## WHAT TO DO:
Present every line of the records below as a Markdown table with two columns, "Row" for the row number and "Line" for the text of that line, omitting blank lines. Leave the pictures out of the table.
++++ EXERCISE INPUT
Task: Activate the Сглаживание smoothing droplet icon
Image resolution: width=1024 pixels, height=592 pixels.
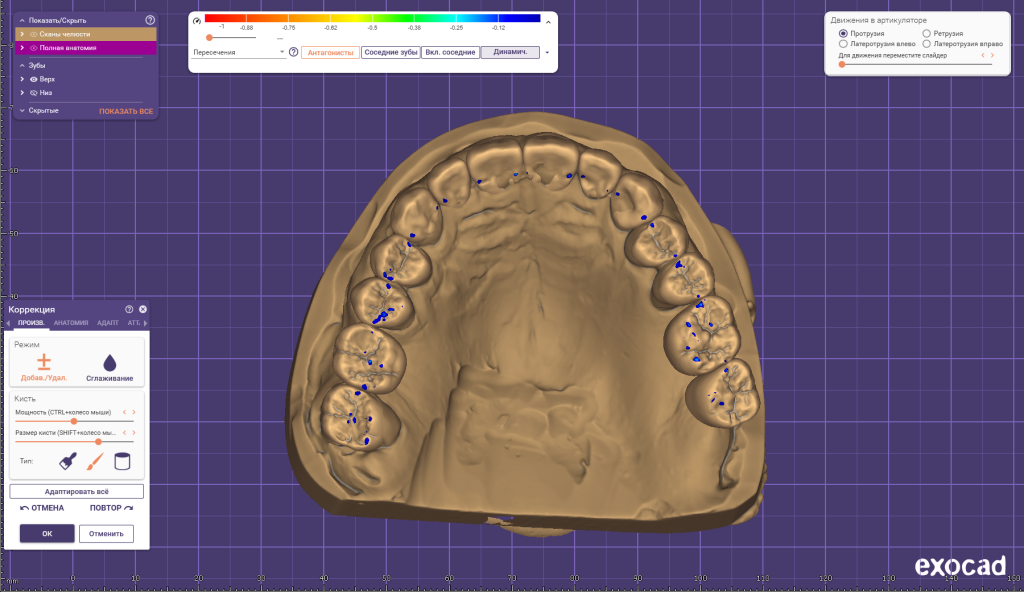Action: point(109,360)
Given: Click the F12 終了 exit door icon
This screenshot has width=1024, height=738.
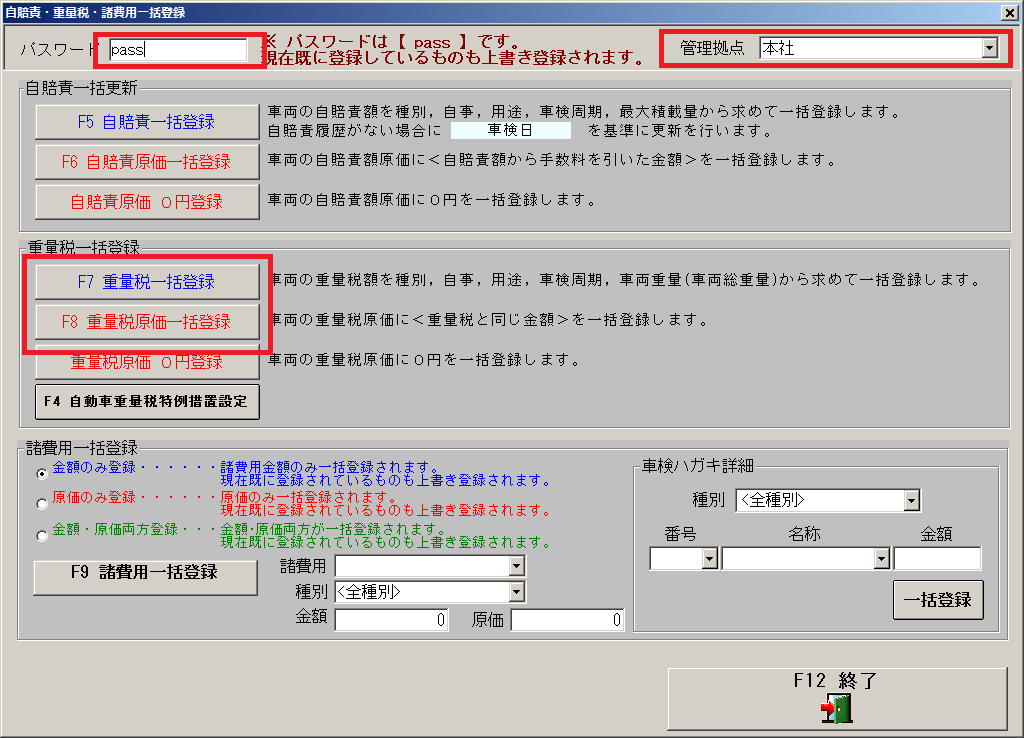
++++++++
## REPLY TO THE EXERCISE:
| Row | Line |
|---|---|
| 1 | Task: Activate the Сглаживание smoothing droplet icon |
| 2 | Image resolution: width=1024 pixels, height=592 pixels. |
| 3 | Action: point(109,360) |
| 4 | Given: Click the F12 終了 exit door icon |
| 5 | This screenshot has width=1024, height=738. |